**TASK INSTRUCTIONS:**
Set down the final stretch of the data, from the line that holds "Privacy (172, 834)" through the last line, both included, with pictures left out.

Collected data
##############################

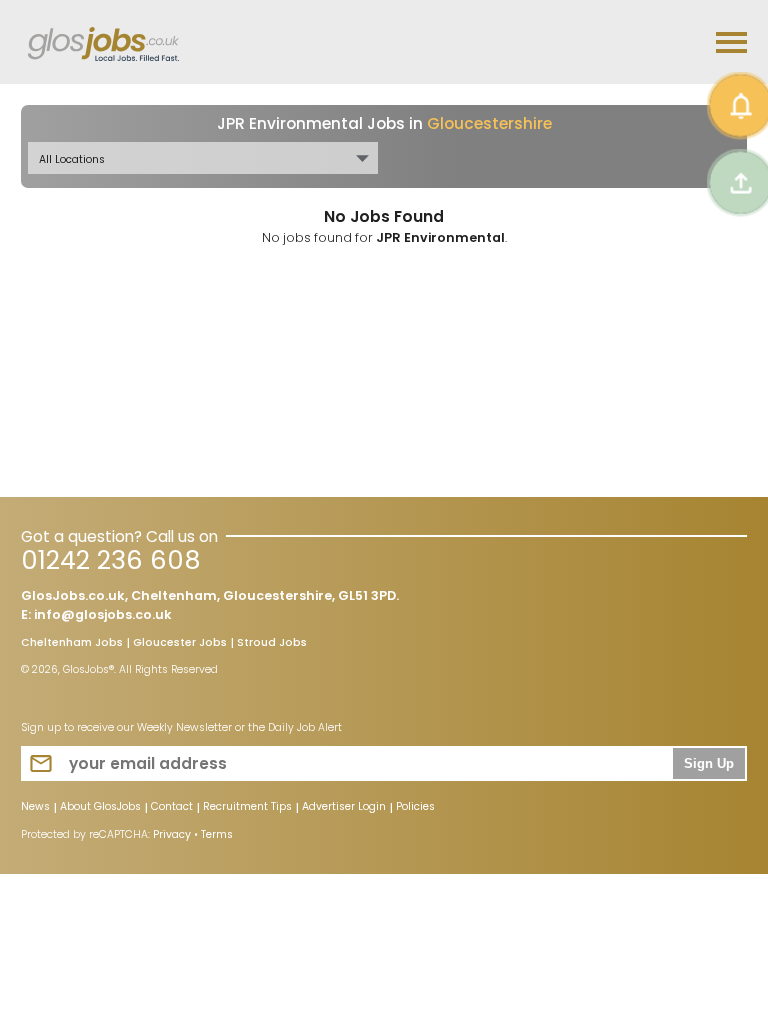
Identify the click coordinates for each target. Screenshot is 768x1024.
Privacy (172, 834)
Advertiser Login (344, 808)
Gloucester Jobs (180, 644)
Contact (172, 808)
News (35, 808)
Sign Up (709, 764)
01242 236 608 (110, 560)
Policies (415, 808)
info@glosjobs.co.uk (103, 614)
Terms (217, 834)
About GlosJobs (100, 808)
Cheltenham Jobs (72, 644)
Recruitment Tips (247, 808)
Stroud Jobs (272, 644)
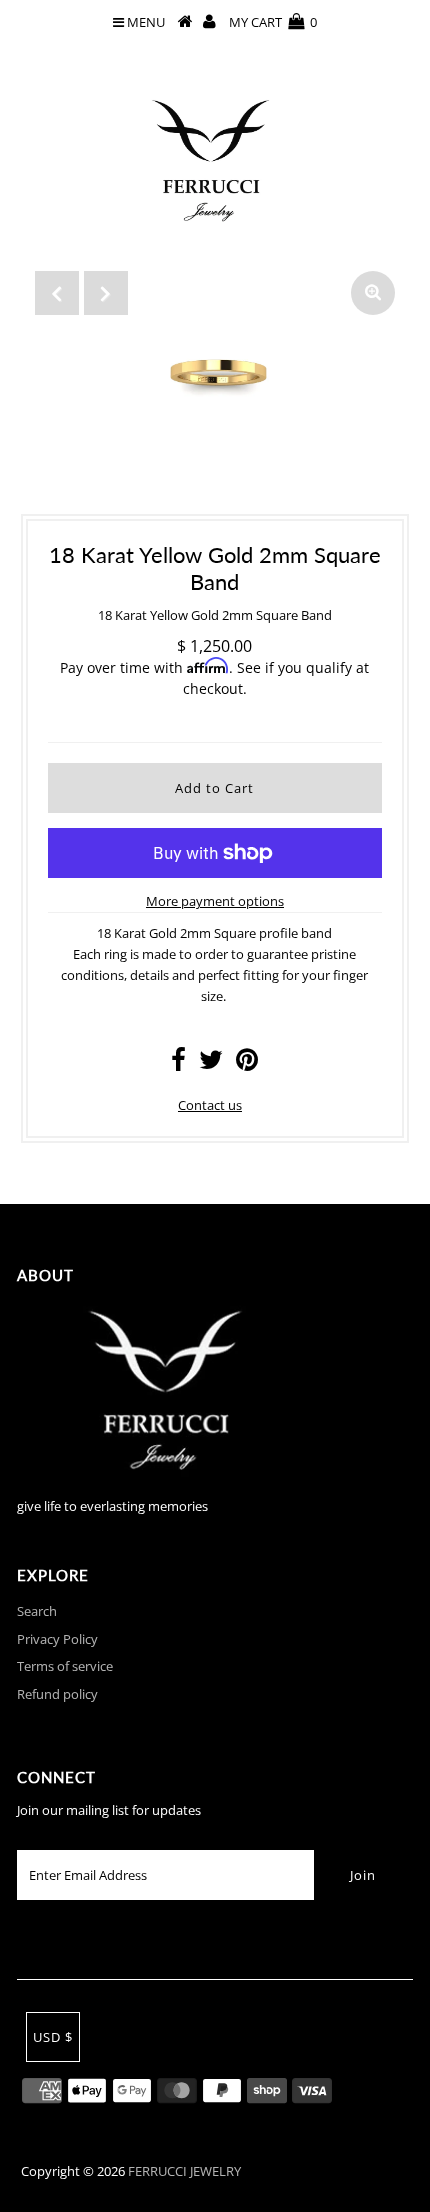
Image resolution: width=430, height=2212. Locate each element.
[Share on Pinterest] (247, 1064)
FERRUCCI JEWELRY (184, 2171)
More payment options (215, 901)
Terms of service (65, 1666)
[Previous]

##############################

**THE COMPLETED TASK:**
Privacy (172, 834)
Advertiser Login (344, 808)
Gloucester Jobs (180, 644)
Contact (172, 808)
News (35, 808)
Sign Up (709, 764)
01242 236 608 (110, 560)
Policies (415, 808)
info@glosjobs.co.uk (103, 614)
Terms (217, 834)
About GlosJobs (100, 808)
Cheltenham Jobs (72, 644)
Recruitment Tips (247, 808)
Stroud Jobs (272, 644)
Image resolution: width=430, height=2212. Locate each element.
[Share on Pinterest] (247, 1064)
FERRUCCI JEWELRY (184, 2171)
More payment options (215, 901)
Terms of service (65, 1666)
[Previous]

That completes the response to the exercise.